The modified Cholesky decomposition (MCD) is an efficient technique for estimating a covariance matrix. However, it is known that the MCD technique often requires a pre-specified variable ordering in the estimation procedure. In this work, we propose a weighted average ensemble covariance estimation for high-dimensional data based on the MCD technique. It can flexibly accommodate the high-dimensional case and ensure the positive definiteness property of the resultant estimate. Our key idea is to obtain different weights for different candidate estimates by minimizing an appropriate risk function with respect to the Frobenius norm. Different from the existing ensemble estimation based on the MCD, the proposed method provides a sparse weighting scheme such that one can distinguish which variable orderings employed in the MCD are useful for the ensemble matrix estimate. The asymptotically theoretical convergence rate of the proposed ensemble estimate is established under regularity conditions. The merits of the proposed method are examined by the simulation studies and a portfolio allocation example of real stock data.

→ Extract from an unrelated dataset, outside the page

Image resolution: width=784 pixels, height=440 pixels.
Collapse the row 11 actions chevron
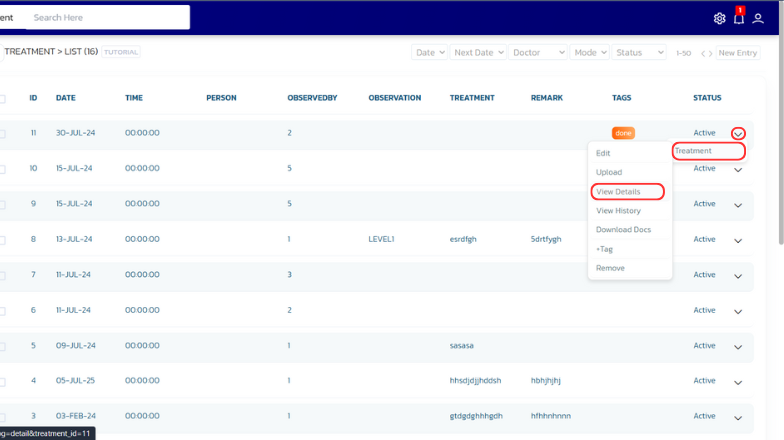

翻译：修正Cholesky分解（MCD）是一种估计协方差矩阵的有效技术。然而，众所周知，MCD技术在估计过程中通常需要预先指定变量顺序。在本研究中，我们提出了一种基于MCD技术的高维数据加权平均集成协方差估计方法。该方法能够灵活适应高维情况，并确保所得估计的正定性。我们的核心思想是通过最小化关于Frobenius范数的适当风险函数，为不同候选估计获得不同的权重。与现有基于MCD的集成估计不同，所提出的方法提供了一种稀疏加权方案，使得能够区分MCD中采用的哪些变量顺序对集成矩阵估计是有用的。在正则性条件下，建立了所提集成估计的渐近理论收敛速率。通过模拟研究和真实股票数据的投资组合配置实例，验证了所提方法的优点。